[Instructions to follow] Revise the data below by replacing "Screen dimensions" with "Screen size" everywhere it appears and leaving everything else unchanged. Leave the pictures out of your answer.

[Start of Record list]

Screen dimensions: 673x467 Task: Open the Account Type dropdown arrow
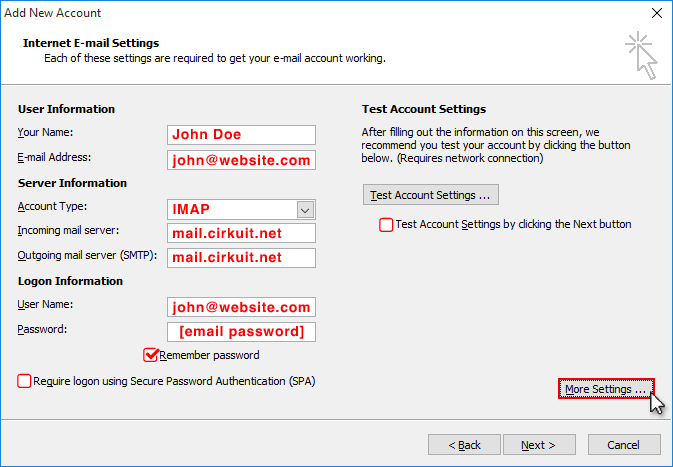305,210
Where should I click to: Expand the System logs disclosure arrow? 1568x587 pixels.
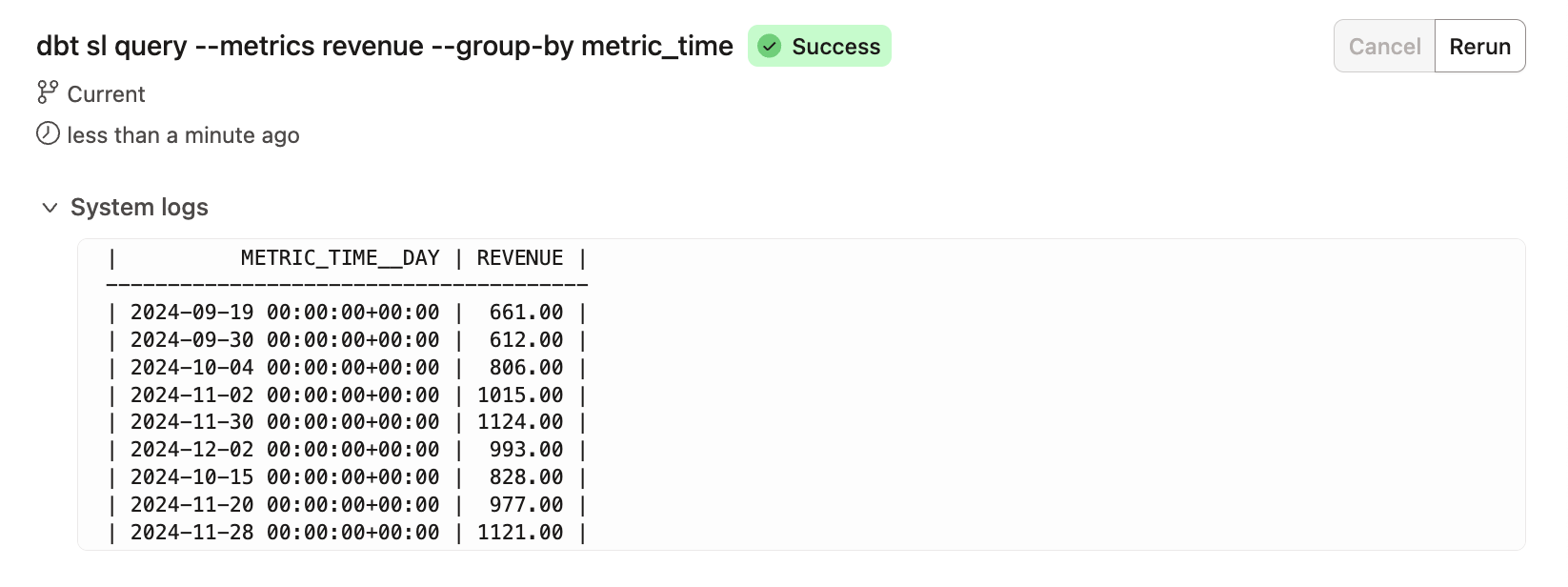(x=50, y=207)
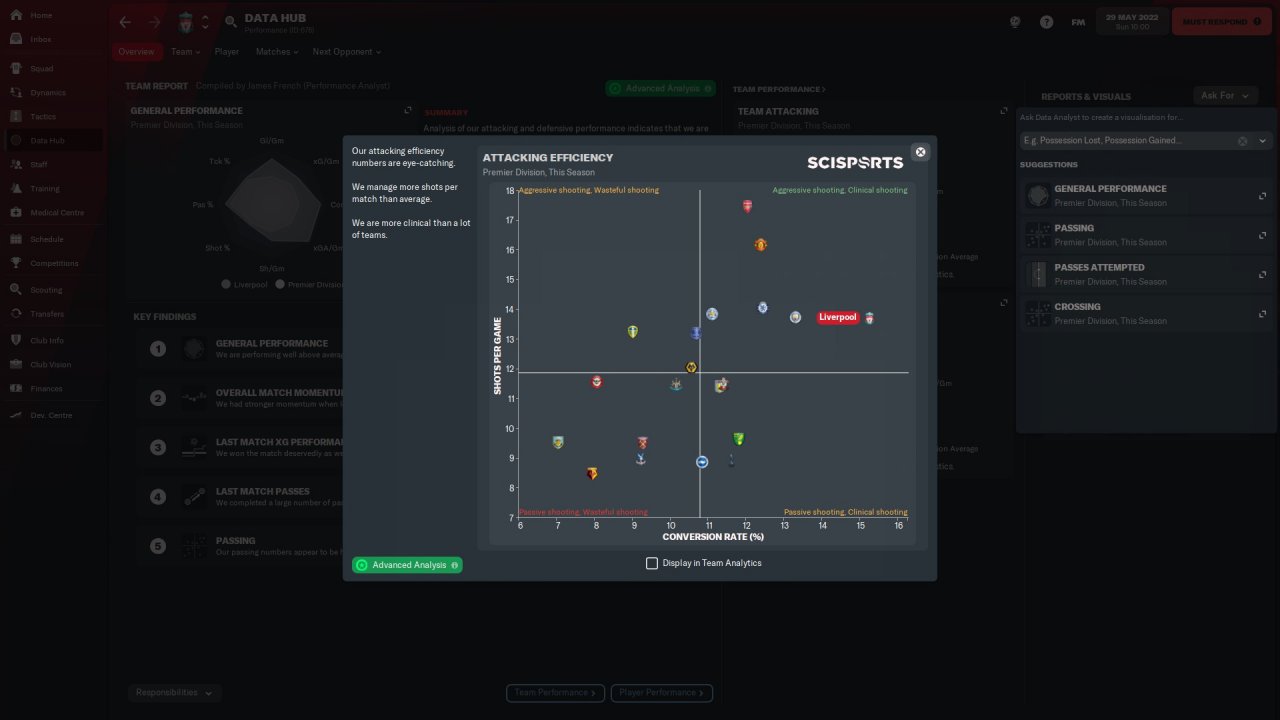This screenshot has height=720, width=1280.
Task: Click the Liverpool club badge on chart
Action: 870,318
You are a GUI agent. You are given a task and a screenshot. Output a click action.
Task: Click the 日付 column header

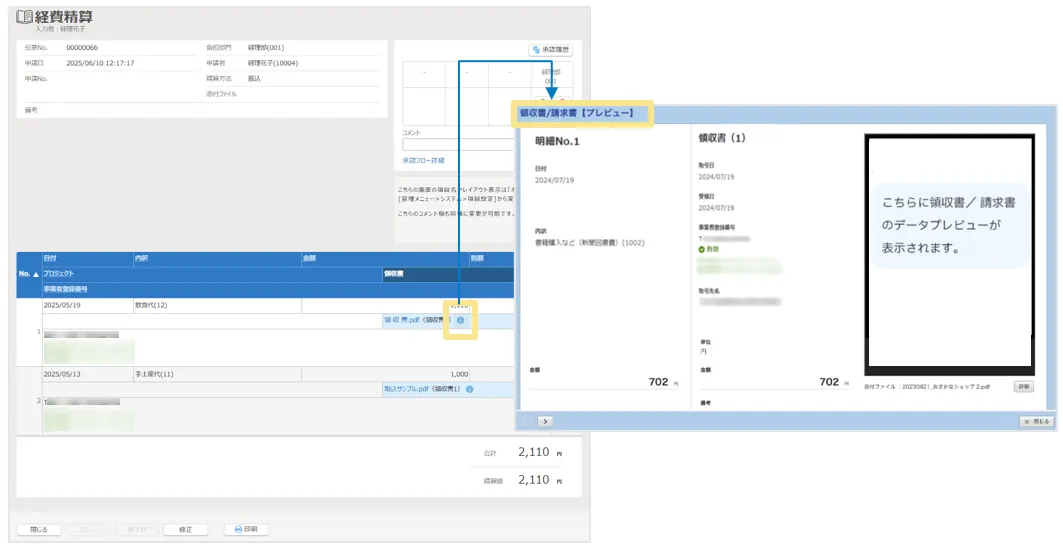click(x=51, y=258)
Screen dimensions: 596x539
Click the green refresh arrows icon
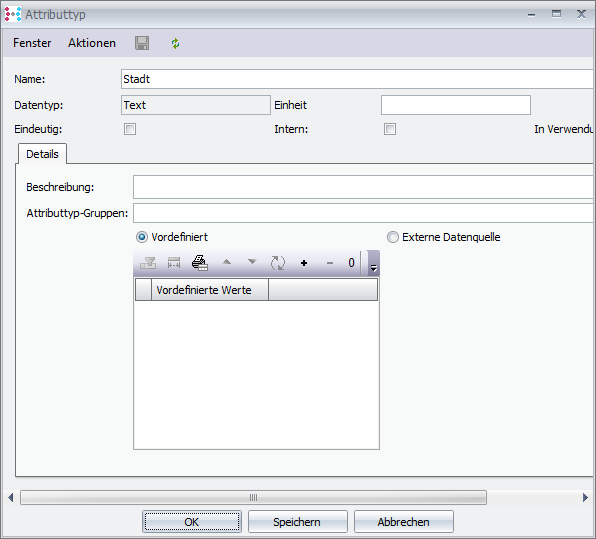(x=175, y=43)
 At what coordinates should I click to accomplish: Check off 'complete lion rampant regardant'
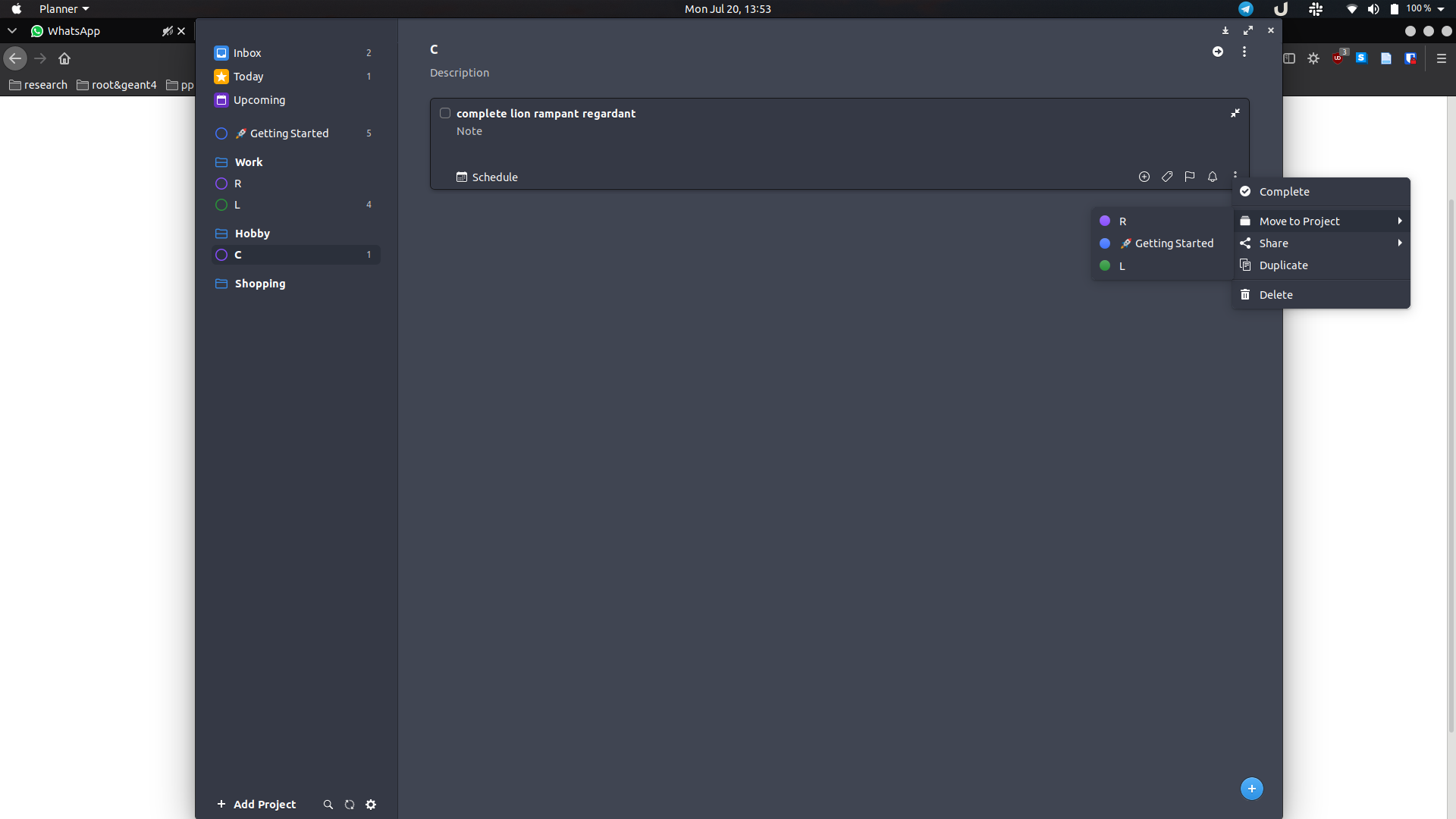pyautogui.click(x=445, y=113)
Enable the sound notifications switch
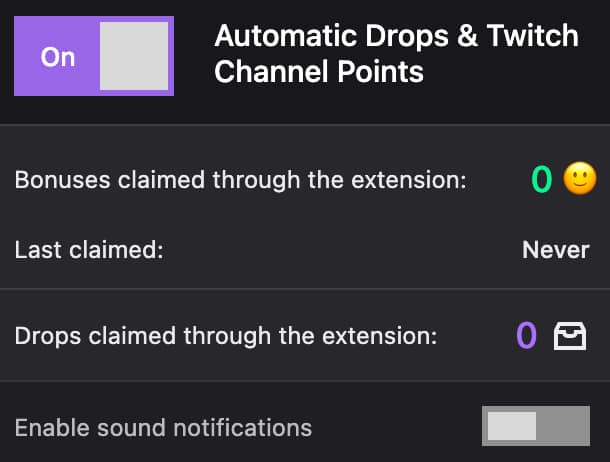The width and height of the screenshot is (610, 462). 535,426
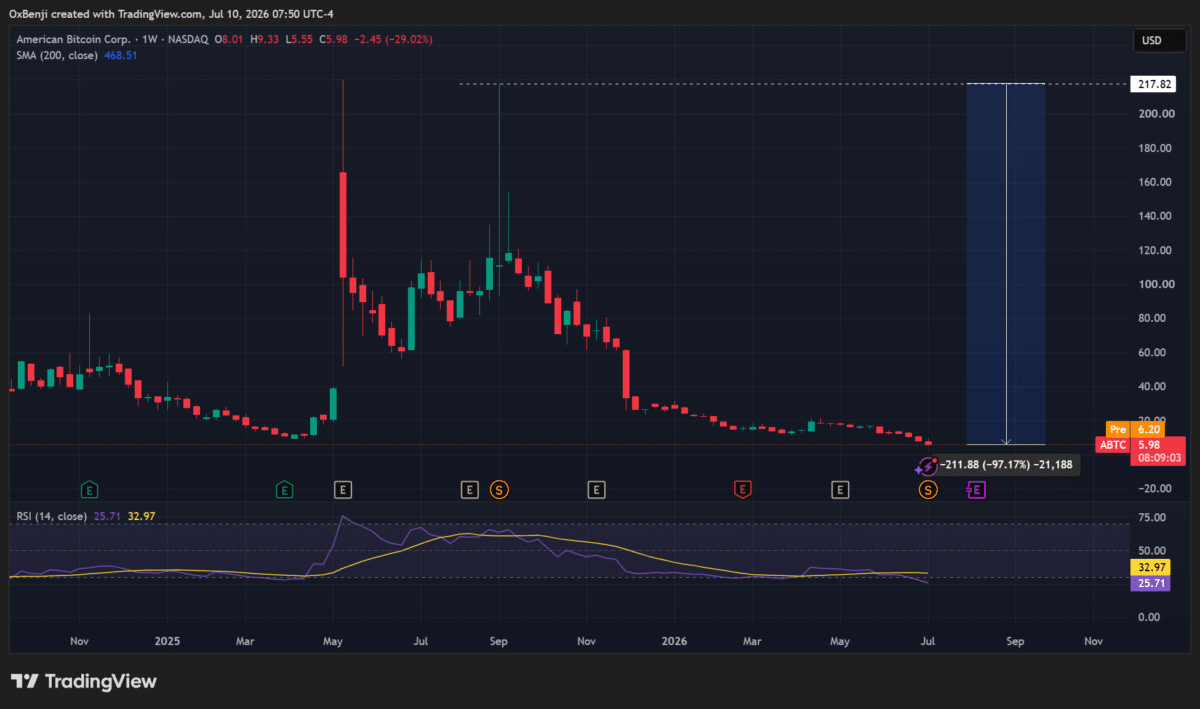The height and width of the screenshot is (709, 1200).
Task: Click the leftmost green earnings E marker
Action: point(90,490)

[End of Record list]

[Correct result]
Screen size: 673x467 Task: Open the Account Type dropdown arrow
305,210
Where should I click to: Expand the System logs disclosure arrow? 1568x587 pixels.
(x=50, y=207)
This screenshot has height=720, width=1280.
Task: Click the Liverpool club badge on chart
Action: 870,318
You are a GUI agent. You are given a task and a screenshot. Output a click action.
Task: Click the 日付 column header

click(x=51, y=258)
Screen size: 596x539
Click the green refresh arrows icon
(x=175, y=43)
 At what coordinates should I click to accomplish: Check off 'complete lion rampant regardant'
pyautogui.click(x=445, y=113)
Enable the sound notifications switch
The width and height of the screenshot is (610, 462). 535,426
The height and width of the screenshot is (709, 1200).
Task: Click the leftmost green earnings E marker
Action: point(90,490)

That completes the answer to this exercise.